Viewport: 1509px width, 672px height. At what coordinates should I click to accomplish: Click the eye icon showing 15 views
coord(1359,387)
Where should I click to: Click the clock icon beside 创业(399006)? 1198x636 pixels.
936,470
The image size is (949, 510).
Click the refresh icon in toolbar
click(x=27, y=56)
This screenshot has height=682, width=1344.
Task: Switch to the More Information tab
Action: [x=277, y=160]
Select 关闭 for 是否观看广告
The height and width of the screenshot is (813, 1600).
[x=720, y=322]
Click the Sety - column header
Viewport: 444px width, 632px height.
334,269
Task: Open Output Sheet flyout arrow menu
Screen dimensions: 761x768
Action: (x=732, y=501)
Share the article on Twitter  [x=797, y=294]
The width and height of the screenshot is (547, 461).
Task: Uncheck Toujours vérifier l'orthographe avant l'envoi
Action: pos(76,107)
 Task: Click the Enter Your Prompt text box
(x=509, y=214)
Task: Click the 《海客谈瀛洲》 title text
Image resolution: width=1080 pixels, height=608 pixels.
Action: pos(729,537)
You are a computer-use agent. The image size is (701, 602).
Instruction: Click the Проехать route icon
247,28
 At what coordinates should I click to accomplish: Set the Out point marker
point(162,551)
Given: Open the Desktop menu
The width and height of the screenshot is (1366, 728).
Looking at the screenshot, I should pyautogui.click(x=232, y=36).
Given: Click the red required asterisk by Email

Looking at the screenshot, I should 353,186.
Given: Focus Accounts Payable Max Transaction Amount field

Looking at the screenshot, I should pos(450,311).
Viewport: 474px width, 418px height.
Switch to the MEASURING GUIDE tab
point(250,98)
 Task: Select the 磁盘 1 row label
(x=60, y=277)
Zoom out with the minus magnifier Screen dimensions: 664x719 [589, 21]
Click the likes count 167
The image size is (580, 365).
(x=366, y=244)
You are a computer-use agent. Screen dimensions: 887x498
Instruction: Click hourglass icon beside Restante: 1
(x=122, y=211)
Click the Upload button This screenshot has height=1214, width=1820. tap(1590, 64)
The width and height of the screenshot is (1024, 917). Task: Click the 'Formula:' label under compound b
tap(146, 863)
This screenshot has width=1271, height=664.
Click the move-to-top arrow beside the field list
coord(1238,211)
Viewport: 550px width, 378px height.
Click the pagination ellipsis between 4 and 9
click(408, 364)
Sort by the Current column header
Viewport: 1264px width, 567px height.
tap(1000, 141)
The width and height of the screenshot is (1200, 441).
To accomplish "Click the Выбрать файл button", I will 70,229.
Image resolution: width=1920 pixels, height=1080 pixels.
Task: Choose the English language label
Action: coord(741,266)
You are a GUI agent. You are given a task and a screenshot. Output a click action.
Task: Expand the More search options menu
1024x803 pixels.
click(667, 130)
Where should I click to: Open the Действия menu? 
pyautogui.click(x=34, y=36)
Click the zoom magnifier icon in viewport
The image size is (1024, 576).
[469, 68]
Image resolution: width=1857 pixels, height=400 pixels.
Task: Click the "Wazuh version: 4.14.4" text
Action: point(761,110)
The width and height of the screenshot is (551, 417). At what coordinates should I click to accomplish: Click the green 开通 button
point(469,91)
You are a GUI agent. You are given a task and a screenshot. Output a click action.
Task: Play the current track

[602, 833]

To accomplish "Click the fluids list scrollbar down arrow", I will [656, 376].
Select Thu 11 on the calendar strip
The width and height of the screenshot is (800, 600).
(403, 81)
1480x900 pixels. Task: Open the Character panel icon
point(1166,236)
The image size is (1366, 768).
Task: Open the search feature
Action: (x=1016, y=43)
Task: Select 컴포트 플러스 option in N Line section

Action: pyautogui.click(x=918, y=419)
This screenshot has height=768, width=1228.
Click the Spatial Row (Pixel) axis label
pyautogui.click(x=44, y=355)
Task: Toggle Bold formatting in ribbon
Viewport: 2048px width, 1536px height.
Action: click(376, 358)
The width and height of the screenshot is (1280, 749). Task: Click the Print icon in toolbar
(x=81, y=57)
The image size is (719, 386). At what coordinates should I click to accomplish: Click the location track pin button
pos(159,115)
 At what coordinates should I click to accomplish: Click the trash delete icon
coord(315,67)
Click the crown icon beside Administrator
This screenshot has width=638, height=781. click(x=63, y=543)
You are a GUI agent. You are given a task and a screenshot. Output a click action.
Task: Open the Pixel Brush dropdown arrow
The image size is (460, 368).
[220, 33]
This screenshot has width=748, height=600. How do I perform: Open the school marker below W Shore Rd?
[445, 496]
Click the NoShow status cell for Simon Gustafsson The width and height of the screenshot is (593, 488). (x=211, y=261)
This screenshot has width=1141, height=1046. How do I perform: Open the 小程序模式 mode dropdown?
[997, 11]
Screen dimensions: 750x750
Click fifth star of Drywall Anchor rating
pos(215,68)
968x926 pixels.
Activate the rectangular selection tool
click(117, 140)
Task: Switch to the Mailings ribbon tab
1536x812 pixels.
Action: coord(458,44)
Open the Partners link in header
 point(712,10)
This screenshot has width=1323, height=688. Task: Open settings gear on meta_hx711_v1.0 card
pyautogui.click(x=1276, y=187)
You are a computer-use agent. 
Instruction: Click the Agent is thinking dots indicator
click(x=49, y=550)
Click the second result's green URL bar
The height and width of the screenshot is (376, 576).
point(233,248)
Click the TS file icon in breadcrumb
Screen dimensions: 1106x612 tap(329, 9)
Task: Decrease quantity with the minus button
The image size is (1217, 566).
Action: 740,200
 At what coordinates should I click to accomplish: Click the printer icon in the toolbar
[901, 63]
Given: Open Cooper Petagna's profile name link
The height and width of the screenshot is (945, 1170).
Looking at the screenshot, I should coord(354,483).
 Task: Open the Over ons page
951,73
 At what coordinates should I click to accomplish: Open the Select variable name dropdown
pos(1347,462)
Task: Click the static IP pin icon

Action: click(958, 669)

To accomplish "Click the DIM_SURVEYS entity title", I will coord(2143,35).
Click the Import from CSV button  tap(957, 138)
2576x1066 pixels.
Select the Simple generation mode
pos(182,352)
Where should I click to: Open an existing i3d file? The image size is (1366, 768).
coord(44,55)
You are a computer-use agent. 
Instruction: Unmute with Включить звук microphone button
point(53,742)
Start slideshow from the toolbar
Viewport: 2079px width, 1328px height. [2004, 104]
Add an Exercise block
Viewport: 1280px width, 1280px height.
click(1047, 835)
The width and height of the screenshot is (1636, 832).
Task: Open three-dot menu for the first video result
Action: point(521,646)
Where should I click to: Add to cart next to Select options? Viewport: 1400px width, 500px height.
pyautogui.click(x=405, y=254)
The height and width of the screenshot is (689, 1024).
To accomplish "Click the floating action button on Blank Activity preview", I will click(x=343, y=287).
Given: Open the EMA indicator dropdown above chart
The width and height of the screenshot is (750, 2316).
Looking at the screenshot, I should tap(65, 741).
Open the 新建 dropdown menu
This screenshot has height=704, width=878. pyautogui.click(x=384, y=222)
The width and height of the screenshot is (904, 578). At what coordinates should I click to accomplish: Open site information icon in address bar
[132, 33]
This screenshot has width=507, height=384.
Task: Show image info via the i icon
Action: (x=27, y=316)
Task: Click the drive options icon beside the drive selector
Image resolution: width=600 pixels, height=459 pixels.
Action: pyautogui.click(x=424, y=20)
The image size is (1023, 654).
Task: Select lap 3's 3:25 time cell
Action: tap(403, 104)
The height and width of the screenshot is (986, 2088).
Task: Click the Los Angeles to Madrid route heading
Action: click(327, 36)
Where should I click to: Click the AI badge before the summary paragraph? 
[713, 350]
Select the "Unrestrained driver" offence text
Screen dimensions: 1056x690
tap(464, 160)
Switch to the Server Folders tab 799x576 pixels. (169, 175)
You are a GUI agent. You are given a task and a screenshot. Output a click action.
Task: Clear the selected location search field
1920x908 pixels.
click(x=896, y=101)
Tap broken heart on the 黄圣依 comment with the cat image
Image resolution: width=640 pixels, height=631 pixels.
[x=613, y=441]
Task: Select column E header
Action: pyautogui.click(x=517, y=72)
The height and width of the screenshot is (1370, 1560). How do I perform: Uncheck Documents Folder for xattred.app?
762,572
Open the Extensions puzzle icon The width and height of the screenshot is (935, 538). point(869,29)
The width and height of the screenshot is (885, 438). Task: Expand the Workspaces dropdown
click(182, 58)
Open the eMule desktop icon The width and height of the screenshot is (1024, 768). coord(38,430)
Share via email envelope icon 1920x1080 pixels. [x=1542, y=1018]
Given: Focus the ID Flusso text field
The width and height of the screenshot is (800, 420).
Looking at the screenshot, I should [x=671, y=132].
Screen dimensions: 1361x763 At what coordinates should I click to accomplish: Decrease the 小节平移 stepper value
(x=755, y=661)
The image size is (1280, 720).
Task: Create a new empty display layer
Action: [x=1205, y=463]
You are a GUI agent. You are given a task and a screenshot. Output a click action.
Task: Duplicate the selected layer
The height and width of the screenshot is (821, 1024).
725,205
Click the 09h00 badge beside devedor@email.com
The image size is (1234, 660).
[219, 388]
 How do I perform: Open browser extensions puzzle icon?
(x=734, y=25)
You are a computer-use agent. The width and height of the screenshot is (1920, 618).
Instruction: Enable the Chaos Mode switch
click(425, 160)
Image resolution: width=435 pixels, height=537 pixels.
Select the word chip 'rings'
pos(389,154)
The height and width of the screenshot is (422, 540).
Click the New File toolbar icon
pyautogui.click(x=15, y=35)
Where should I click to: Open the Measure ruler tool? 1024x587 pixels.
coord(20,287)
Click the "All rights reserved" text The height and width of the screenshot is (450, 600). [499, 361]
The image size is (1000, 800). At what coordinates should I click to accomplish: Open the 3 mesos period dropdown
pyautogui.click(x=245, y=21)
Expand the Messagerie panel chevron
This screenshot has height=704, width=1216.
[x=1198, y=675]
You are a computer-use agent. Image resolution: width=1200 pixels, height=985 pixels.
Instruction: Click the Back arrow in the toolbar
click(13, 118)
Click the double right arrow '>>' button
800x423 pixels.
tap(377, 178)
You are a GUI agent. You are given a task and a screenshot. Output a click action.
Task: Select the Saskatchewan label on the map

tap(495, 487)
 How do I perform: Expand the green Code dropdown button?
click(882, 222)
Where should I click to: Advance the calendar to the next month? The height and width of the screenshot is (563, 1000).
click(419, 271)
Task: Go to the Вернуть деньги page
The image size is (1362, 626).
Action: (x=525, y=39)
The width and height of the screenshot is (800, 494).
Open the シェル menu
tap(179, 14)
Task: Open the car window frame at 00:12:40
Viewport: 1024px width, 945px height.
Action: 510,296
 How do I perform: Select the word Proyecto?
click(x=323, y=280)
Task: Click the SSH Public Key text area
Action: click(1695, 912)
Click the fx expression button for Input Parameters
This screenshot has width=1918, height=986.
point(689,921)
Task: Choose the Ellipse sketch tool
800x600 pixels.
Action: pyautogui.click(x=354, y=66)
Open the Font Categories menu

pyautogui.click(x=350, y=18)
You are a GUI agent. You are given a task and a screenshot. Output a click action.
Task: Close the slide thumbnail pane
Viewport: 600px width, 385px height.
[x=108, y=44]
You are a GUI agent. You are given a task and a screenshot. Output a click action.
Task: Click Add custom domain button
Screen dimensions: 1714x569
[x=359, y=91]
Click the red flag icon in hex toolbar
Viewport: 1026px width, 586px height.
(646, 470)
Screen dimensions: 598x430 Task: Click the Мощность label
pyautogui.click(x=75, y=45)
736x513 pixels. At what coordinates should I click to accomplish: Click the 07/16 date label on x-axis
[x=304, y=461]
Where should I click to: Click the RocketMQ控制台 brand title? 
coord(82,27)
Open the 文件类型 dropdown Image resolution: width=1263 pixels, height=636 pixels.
------------------------------------------------------------
• **PROBLEM TO WORK ON**:
Out of the records above, pick each line that contains the string "ribbon".

• **RESPONSE AREA**:
Task: Toggle Bold formatting in ribbon
Task: Switch to the Mailings ribbon tab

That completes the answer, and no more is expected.